Желтоголовый королек — одна из самых маленьких комнатных птиц, как и черная синица, буроголовая гаичка, крапивник, синий соловей и ласточка. Сверху он оливковый, снизу желтовато-серый. Головка тоже серая. На крыльях два белых пояска, концы перьев на подкрыльях желтые. На самой макушке — толстый черный кружок, обведенный желтой линией. Когда королек нахохлится, круглая желтая линия на голове становится особенно заметной, напоминая лепесток желтой хризантемы. У самца желтый цвет более яркий, с оранжевым оттенком. Королек забавно глядит своими глазками-бусинками, бойко летает по клетке. Он очень славный и в то же время не лишен строгой элегантности и благородства.
Торговец птицами принес пару корольков вечером, и он сразу поставил клетку в полутемную домашнюю божницу. Постоял рядом, глядя, как умилительно они спят. Тесно прижавшись, корольки уткнулись головками в перья друг друга и так и уснули, похожие на один клубок шерсти. Они казались единым целым, которое невозможно разделить.
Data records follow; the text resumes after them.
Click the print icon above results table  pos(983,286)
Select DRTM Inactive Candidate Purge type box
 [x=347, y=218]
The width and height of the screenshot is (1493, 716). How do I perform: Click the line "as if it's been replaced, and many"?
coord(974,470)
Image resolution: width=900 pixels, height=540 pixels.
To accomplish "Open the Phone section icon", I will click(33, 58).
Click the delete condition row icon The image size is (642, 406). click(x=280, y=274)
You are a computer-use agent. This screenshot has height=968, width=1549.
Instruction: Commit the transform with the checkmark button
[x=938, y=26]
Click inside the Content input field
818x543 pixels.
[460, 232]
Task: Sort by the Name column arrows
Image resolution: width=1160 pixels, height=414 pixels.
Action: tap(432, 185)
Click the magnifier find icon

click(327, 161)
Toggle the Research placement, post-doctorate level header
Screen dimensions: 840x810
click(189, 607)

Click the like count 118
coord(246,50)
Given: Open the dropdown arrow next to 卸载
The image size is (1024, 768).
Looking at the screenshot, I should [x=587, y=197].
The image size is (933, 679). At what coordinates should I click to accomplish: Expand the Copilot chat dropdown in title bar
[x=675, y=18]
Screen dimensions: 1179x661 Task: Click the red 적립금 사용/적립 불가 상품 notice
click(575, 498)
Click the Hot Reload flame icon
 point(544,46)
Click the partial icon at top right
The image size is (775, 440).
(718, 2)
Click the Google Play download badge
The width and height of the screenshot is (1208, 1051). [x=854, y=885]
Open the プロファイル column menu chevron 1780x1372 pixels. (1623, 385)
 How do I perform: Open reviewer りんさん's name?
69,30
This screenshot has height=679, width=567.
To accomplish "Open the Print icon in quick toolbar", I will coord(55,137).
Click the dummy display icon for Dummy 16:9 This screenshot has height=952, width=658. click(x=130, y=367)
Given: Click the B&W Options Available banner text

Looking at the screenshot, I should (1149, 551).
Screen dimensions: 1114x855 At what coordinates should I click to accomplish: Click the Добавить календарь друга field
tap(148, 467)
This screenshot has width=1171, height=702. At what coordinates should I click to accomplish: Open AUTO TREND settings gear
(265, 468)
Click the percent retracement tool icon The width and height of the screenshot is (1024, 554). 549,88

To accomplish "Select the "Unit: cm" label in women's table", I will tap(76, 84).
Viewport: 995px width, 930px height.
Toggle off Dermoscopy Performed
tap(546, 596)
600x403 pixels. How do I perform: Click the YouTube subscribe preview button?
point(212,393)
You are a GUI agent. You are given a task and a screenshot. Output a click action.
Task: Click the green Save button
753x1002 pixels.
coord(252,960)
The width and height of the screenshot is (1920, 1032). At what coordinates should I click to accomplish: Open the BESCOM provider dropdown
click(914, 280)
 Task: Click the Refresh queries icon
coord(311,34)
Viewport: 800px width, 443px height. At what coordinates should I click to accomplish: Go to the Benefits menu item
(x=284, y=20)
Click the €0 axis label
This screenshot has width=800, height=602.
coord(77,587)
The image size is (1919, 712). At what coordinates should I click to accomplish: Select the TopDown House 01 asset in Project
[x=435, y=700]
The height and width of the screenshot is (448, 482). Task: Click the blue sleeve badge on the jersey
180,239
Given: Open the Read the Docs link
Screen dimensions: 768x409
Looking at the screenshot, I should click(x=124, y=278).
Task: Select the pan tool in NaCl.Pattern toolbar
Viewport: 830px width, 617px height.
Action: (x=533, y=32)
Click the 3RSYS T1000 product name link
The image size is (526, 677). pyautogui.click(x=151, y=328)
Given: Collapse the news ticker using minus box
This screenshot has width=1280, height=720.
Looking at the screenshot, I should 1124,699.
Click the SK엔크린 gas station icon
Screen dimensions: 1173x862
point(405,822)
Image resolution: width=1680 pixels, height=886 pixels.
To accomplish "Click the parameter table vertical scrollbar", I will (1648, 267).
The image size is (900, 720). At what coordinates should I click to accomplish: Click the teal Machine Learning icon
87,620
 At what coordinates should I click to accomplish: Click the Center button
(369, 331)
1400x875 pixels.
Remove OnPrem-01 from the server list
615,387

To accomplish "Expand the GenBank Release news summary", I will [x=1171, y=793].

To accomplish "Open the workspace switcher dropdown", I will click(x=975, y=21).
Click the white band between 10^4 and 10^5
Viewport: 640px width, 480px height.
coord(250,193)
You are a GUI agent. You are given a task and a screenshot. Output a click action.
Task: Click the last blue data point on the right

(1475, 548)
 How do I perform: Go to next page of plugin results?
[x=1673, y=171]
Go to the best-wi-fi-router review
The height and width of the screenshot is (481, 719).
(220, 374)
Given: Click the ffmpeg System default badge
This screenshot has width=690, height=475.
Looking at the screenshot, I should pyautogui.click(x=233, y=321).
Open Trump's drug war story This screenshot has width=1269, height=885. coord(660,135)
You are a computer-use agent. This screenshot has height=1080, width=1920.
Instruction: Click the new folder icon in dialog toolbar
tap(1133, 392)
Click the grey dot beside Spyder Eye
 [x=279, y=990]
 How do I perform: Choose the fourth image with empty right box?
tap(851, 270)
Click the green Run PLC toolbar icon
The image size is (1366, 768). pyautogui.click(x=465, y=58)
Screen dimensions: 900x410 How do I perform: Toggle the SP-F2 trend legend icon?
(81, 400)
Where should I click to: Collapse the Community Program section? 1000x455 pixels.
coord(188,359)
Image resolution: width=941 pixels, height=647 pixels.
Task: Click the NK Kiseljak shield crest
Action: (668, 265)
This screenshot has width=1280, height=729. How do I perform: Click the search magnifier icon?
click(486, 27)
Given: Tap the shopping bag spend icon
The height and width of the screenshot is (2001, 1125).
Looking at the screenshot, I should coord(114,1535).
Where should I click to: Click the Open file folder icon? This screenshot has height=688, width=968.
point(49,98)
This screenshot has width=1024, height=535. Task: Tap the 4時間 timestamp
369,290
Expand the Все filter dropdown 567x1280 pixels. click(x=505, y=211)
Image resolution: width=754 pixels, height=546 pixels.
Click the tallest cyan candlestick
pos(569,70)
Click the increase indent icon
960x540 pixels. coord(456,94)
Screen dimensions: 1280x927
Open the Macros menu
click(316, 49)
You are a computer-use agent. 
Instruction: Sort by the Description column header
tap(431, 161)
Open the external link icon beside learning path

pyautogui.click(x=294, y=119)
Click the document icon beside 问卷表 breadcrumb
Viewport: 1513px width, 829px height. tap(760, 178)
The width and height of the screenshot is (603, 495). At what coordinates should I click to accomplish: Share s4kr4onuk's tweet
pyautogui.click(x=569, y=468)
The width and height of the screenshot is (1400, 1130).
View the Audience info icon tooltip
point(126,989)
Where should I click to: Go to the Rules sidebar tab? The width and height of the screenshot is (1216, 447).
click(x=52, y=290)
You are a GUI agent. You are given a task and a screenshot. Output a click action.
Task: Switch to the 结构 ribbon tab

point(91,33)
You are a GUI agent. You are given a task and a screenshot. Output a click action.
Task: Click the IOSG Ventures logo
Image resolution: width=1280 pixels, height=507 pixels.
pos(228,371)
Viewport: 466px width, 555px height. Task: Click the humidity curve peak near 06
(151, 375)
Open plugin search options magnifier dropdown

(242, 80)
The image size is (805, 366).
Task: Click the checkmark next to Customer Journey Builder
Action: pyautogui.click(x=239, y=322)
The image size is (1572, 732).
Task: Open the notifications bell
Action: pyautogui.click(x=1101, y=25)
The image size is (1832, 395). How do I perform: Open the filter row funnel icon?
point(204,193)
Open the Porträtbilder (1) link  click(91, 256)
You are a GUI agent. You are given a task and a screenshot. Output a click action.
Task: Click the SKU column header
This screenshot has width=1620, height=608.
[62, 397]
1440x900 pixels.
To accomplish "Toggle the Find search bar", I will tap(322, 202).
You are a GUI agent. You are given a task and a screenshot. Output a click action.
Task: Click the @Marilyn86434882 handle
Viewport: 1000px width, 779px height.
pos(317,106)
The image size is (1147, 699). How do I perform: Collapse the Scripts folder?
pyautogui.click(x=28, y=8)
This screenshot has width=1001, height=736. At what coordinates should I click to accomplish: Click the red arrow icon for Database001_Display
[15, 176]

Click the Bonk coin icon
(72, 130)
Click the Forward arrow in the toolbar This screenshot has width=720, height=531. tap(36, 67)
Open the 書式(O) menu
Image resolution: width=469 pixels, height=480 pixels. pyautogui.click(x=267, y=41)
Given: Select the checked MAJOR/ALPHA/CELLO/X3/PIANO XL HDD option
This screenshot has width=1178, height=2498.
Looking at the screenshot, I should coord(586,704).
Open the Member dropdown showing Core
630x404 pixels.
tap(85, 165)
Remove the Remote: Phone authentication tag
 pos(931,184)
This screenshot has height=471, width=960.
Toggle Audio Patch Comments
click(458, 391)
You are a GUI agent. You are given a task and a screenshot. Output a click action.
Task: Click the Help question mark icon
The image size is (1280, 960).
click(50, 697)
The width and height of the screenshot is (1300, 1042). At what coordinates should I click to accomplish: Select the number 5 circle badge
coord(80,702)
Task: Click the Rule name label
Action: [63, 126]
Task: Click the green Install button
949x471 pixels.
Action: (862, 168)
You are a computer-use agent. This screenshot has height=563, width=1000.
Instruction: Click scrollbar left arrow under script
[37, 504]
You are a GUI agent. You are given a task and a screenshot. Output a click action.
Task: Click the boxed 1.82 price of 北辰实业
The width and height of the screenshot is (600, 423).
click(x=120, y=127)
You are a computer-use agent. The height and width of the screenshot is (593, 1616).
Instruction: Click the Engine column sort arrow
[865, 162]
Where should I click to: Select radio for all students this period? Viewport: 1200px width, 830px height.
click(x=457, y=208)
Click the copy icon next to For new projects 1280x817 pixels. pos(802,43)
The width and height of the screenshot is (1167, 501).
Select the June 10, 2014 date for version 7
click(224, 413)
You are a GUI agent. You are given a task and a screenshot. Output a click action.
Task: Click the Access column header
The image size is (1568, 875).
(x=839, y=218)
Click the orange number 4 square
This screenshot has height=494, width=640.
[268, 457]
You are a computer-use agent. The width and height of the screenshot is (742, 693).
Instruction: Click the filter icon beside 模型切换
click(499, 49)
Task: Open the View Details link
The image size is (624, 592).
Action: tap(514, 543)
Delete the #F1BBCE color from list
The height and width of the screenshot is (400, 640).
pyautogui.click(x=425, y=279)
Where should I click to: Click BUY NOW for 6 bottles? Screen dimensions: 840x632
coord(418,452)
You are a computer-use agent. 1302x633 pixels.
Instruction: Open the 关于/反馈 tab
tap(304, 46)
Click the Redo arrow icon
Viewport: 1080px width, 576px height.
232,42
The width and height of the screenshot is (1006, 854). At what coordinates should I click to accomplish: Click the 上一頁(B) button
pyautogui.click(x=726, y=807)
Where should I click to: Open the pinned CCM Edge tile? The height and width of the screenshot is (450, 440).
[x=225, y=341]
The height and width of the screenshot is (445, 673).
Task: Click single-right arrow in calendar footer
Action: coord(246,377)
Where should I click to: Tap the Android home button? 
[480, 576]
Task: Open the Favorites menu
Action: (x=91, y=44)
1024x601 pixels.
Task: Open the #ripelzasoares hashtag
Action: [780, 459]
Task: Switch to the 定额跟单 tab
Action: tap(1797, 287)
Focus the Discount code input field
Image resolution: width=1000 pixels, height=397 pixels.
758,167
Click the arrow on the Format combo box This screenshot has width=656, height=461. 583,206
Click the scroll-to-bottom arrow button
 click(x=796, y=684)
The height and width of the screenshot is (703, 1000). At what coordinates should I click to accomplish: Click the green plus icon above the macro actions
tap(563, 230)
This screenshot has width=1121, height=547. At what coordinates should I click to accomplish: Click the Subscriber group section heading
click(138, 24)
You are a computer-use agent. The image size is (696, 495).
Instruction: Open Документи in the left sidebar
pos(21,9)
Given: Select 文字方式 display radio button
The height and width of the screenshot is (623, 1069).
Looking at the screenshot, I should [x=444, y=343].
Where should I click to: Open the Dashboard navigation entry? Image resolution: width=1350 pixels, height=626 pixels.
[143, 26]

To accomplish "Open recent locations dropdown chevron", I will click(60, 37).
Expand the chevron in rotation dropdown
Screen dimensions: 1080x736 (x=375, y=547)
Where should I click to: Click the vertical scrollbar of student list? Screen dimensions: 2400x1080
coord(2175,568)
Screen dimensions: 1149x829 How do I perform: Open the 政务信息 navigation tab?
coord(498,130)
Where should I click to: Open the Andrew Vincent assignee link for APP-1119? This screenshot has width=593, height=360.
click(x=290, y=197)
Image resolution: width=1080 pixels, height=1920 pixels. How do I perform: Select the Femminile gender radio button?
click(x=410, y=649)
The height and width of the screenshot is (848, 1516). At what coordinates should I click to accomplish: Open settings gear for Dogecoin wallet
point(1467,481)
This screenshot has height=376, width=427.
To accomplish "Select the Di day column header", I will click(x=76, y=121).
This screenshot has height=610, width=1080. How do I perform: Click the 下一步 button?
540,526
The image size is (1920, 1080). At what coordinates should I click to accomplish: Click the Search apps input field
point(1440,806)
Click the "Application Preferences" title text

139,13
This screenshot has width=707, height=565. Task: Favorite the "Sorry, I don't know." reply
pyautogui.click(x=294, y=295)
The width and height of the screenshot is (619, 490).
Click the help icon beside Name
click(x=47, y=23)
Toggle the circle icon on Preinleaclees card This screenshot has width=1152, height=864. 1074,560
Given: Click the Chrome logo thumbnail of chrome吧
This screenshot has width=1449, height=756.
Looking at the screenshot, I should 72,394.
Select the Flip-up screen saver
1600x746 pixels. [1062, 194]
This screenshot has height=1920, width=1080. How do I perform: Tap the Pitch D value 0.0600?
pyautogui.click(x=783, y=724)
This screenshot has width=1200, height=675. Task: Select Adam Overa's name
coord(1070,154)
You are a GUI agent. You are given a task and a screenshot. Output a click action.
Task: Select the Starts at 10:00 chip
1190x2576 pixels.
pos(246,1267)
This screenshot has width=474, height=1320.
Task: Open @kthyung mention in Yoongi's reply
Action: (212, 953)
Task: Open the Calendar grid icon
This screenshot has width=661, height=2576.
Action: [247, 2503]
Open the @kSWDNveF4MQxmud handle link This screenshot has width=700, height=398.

У сорокалетнего холостяка шевельнулось в душе по-детски чистое чувство, и он еще долго с замиранием сердца глядел на клетку, стоявшую в божнице.
Найдется ли среди людей в какой-нибудь стране юная влюбленная пара, которая спала бы так умилительно, так красиво? — подумал он. Ему захотелось, чтобы кто-то еще увидел спящих корольков, но служанку он не позвал.
Со следующего дня даже во время еды он ставил клетку на стол и любовался корольками. Своих любимых птиц и зверюшек он держал поблизости и тогда, когда его посещали гости. Едва прислушиваясь к их разговору, он поглаживал птенца малиновки, стараясь приучить его брать корм с руки, либо терпеливо выискивал блох в шерсти комнатной собачки.
— Эта комнатная собачка — фаталистка, — говорил он гостям, — и именно это мне в ней нравится. Посади ее вот так к себе на колени либо в углу комнаты — она просидит не шевелясь полдня.
До тех пор, пока гость не начинал прощаться, он частенько даже не удостаивал его взглядом.